> _Written instruction_
Copy out the items exactly as they appear, from the start through the line containing "Action: [x=99, y=327]". Return those lines and nothing else.

> _Provided data_
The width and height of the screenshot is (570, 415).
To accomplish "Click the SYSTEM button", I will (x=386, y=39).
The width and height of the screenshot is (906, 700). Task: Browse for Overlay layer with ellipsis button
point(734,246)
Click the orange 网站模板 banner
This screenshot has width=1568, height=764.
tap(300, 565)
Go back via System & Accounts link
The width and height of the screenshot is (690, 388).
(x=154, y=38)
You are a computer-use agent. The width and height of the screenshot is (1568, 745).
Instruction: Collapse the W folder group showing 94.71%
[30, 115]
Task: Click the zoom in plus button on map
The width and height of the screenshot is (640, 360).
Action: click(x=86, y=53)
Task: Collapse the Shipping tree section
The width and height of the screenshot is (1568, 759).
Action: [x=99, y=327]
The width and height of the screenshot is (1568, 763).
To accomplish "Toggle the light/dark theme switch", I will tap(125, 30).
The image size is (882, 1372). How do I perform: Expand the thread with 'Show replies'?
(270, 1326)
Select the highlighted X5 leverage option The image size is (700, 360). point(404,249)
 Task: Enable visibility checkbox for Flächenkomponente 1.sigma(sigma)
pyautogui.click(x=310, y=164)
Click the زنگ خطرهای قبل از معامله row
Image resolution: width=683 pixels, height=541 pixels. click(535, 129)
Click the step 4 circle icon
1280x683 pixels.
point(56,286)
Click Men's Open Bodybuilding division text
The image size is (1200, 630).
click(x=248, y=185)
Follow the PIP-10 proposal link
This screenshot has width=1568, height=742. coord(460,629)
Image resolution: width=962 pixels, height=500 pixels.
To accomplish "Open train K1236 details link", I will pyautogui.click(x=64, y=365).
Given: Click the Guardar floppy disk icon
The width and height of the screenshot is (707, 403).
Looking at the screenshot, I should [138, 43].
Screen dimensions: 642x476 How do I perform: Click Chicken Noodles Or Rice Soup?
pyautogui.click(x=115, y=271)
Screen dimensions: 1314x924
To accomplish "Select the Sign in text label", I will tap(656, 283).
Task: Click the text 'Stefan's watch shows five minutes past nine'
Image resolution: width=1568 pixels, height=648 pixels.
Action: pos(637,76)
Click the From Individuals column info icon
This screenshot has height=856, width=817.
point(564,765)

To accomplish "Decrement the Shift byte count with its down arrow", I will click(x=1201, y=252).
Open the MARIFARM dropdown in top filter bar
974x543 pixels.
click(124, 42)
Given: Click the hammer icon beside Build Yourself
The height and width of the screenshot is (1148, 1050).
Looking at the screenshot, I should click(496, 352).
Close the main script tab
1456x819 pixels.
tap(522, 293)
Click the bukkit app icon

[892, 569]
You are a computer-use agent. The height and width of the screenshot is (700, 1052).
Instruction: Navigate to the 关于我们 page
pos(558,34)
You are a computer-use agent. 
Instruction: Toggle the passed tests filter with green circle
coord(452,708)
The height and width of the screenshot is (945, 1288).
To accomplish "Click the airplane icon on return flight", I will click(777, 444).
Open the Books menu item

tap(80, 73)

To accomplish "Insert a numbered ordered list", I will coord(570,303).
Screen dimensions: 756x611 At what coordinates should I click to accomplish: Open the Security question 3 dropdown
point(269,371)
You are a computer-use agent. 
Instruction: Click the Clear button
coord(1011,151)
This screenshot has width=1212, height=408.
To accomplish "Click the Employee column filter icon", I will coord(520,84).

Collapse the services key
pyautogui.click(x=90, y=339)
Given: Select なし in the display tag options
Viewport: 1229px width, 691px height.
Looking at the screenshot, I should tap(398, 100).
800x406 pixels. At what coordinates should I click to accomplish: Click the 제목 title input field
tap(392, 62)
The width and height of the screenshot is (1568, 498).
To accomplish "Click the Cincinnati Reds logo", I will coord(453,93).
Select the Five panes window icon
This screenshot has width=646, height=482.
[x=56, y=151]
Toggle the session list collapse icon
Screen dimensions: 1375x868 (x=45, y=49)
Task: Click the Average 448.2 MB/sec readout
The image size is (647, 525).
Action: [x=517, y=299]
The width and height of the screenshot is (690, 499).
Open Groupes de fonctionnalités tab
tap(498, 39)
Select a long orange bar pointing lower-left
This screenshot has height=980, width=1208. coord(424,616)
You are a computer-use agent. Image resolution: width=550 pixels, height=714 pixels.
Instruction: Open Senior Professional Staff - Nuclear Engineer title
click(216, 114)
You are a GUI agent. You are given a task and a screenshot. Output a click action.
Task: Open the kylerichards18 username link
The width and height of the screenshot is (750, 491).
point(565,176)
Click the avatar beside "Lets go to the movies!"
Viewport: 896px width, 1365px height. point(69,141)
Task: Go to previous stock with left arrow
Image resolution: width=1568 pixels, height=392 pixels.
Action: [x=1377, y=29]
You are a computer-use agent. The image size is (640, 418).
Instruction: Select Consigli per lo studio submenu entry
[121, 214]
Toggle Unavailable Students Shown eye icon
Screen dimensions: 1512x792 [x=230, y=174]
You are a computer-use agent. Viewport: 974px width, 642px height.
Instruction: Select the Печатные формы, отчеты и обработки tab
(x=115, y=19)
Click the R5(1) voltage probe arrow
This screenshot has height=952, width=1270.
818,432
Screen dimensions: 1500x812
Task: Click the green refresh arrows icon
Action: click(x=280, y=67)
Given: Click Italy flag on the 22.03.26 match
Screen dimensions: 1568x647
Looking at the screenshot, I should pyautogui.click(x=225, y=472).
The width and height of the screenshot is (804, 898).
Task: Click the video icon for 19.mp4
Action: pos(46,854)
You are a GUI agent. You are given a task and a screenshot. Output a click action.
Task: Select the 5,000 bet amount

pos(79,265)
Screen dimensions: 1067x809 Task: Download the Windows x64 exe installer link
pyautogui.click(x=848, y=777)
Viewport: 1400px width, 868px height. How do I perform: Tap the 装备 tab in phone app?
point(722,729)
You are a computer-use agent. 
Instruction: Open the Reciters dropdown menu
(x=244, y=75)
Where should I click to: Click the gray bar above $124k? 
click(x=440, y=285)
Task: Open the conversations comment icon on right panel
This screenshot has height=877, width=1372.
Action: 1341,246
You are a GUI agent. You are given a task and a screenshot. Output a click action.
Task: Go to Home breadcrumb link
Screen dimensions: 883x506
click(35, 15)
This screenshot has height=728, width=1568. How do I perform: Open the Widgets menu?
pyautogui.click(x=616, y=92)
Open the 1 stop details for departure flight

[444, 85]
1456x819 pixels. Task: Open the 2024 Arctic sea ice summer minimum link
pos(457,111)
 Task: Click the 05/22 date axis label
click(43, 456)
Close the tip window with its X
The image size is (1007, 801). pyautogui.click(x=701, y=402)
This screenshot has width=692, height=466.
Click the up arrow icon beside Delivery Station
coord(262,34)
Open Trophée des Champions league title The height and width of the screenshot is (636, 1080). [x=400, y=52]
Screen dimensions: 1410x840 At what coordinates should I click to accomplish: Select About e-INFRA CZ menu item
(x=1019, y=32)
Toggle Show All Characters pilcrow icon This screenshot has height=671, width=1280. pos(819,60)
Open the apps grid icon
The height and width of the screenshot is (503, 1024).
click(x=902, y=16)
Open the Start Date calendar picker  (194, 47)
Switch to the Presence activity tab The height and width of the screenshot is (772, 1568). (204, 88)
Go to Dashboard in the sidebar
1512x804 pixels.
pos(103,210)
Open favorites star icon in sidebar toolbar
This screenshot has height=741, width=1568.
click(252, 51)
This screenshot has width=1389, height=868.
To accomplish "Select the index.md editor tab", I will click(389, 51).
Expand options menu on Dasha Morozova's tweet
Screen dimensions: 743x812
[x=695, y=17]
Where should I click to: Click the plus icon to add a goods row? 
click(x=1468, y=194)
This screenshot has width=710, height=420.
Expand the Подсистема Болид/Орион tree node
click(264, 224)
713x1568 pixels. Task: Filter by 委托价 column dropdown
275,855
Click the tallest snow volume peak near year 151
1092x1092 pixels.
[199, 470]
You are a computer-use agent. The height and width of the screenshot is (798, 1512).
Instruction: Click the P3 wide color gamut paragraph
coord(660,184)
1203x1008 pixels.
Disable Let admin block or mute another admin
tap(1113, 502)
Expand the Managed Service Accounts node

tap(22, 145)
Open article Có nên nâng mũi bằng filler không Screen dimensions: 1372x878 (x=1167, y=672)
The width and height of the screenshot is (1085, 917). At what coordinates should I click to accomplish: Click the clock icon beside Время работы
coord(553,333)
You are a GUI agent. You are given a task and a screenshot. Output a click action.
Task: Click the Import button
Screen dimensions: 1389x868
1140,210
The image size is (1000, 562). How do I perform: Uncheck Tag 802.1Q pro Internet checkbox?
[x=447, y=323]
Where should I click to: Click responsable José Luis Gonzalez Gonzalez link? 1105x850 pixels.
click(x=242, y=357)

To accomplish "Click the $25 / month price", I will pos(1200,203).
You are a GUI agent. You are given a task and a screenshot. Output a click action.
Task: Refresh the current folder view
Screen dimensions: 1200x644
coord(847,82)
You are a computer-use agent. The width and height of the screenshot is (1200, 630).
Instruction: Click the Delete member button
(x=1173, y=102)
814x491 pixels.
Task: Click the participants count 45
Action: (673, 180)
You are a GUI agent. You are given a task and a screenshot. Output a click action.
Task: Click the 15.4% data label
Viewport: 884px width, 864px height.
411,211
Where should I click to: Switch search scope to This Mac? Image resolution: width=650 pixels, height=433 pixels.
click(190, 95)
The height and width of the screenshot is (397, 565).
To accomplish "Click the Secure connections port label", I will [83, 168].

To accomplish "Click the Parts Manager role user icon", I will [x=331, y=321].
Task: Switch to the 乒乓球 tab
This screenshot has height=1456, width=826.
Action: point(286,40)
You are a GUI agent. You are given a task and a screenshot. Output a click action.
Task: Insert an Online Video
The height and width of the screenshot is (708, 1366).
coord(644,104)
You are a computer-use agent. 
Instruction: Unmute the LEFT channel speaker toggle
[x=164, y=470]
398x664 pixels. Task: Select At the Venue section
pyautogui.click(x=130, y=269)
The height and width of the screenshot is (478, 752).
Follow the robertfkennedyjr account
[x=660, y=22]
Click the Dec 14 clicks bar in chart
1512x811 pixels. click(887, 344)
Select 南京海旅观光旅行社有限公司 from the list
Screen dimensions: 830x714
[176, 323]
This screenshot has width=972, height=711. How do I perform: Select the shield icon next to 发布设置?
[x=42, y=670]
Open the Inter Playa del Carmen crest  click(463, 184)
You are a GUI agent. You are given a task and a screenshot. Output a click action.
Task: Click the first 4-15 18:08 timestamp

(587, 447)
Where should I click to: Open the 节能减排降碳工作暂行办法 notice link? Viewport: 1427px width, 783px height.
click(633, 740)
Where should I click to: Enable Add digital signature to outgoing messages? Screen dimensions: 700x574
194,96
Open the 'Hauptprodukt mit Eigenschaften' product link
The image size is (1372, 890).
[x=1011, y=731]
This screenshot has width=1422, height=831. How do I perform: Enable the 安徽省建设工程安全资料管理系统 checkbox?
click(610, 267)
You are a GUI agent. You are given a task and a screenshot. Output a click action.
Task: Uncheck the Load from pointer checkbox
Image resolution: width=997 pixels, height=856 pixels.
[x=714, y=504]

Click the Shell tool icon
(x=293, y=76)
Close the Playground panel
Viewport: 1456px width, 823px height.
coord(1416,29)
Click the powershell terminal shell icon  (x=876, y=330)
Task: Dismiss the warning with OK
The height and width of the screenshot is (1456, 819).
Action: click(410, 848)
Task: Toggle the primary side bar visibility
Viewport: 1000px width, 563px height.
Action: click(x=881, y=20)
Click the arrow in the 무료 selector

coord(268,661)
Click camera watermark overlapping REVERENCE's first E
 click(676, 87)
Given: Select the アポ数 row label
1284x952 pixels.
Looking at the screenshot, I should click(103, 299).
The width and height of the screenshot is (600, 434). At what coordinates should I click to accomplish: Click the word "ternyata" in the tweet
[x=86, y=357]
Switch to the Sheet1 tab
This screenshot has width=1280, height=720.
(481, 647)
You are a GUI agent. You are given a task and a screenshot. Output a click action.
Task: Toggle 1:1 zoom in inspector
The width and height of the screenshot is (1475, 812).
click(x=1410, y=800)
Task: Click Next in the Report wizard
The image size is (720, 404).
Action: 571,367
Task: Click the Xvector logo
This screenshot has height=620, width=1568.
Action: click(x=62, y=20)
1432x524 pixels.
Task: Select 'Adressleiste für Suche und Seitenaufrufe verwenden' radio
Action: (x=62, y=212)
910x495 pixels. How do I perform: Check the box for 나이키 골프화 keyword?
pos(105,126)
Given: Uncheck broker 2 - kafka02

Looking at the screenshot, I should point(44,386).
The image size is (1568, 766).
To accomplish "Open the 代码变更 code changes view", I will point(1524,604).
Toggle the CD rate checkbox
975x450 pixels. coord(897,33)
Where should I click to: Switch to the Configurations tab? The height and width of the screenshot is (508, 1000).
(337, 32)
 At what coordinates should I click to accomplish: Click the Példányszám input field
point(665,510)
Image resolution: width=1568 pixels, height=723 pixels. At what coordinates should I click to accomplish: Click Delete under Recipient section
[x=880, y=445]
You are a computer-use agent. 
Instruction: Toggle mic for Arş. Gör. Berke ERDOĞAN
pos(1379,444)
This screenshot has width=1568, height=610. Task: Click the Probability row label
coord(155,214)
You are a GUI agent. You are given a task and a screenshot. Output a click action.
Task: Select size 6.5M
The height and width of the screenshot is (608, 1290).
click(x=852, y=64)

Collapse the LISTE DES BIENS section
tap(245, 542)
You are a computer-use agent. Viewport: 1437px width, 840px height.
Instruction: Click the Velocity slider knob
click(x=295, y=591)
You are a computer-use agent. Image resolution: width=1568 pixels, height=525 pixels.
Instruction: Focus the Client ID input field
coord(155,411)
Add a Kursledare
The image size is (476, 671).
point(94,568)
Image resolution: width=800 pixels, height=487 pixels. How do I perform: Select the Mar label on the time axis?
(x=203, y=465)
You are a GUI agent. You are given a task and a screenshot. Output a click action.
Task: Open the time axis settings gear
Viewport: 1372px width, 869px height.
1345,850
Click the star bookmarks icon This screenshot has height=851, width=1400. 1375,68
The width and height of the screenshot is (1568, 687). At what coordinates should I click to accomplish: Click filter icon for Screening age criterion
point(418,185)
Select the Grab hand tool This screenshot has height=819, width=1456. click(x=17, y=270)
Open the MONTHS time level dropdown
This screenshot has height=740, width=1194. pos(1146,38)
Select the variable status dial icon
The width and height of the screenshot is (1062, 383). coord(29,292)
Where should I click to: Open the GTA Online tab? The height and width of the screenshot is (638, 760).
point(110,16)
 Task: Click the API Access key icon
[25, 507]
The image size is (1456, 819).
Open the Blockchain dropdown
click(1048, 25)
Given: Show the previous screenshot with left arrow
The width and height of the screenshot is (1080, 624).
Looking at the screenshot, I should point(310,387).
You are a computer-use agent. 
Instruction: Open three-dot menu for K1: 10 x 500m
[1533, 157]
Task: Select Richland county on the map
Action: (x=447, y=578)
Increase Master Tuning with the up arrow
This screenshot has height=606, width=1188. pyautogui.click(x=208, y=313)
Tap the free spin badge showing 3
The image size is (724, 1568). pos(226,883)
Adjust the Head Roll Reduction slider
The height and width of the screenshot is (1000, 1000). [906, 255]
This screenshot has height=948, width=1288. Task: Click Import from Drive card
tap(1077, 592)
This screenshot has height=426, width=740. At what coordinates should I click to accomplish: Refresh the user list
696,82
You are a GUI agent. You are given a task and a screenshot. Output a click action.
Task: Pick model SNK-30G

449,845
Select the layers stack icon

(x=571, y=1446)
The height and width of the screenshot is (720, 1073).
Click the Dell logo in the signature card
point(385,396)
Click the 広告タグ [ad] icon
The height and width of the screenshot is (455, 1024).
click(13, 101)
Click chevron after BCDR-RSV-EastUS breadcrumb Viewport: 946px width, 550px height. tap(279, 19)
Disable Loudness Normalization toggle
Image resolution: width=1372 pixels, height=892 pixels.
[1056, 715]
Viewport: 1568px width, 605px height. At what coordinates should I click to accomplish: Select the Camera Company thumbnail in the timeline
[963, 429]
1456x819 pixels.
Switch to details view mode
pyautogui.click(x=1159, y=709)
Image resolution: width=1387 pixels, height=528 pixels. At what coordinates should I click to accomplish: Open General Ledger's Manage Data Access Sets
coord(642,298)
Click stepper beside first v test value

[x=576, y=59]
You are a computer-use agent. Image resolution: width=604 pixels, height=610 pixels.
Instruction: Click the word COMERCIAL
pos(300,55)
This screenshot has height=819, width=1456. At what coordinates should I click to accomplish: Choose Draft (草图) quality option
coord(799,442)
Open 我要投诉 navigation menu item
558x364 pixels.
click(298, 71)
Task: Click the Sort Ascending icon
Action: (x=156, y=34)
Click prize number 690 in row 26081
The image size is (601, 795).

> _Full answer_
The width and height of the screenshot is (570, 415).
To accomplish "Click the SYSTEM button", I will (x=386, y=39).
The width and height of the screenshot is (906, 700). Task: Browse for Overlay layer with ellipsis button
point(734,246)
Click the orange 网站模板 banner
This screenshot has width=1568, height=764.
tap(300, 565)
Go back via System & Accounts link
The width and height of the screenshot is (690, 388).
(x=154, y=38)
You are a computer-use agent. The width and height of the screenshot is (1568, 745).
Instruction: Collapse the W folder group showing 94.71%
[30, 115]
Task: Click the zoom in plus button on map
The width and height of the screenshot is (640, 360).
Action: click(x=86, y=53)
Task: Collapse the Shipping tree section
The width and height of the screenshot is (1568, 759).
Action: [x=99, y=327]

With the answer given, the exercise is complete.